• Exercise: Each of the lines from the one that contains "The width and height of the screenshot is (865, 487)." to the end of the entries below should be output exactly.

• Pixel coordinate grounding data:
════════

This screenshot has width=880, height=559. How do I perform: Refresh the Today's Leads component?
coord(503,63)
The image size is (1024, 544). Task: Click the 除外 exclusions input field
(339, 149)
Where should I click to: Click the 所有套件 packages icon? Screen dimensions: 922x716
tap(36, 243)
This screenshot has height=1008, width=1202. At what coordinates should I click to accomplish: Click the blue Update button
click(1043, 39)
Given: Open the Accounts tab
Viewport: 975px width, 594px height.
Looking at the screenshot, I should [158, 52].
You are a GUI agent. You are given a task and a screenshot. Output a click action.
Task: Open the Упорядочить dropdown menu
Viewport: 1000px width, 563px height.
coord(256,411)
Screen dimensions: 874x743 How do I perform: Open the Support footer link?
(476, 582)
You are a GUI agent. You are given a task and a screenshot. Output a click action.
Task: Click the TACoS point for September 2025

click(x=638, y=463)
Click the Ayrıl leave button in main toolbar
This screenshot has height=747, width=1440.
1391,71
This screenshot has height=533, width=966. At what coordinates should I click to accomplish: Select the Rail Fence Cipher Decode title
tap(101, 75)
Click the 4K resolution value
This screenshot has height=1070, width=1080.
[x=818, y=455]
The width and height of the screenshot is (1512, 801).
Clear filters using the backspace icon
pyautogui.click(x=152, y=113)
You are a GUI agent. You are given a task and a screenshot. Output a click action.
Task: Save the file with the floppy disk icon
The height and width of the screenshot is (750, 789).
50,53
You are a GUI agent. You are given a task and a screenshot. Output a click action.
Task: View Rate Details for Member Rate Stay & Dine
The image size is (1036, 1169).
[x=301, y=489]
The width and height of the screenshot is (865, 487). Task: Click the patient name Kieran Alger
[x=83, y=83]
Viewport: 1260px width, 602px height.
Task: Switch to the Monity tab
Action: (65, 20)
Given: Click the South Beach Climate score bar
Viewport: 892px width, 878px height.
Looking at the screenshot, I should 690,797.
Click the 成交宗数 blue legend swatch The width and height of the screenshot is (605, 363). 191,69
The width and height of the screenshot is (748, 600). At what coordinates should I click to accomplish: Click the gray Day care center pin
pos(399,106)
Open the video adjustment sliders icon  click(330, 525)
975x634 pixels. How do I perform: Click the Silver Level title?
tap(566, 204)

════════

• Finished exercise:
The width and height of the screenshot is (865, 487). Task: Click the patient name Kieran Alger
[x=83, y=83]
Viewport: 1260px width, 602px height.
Task: Switch to the Monity tab
Action: (65, 20)
Given: Click the South Beach Climate score bar
Viewport: 892px width, 878px height.
Looking at the screenshot, I should 690,797.
Click the 成交宗数 blue legend swatch The width and height of the screenshot is (605, 363). 191,69
The width and height of the screenshot is (748, 600). At what coordinates should I click to accomplish: Click the gray Day care center pin
pos(399,106)
Open the video adjustment sliders icon  click(330, 525)
975x634 pixels. How do I perform: Click the Silver Level title?
tap(566, 204)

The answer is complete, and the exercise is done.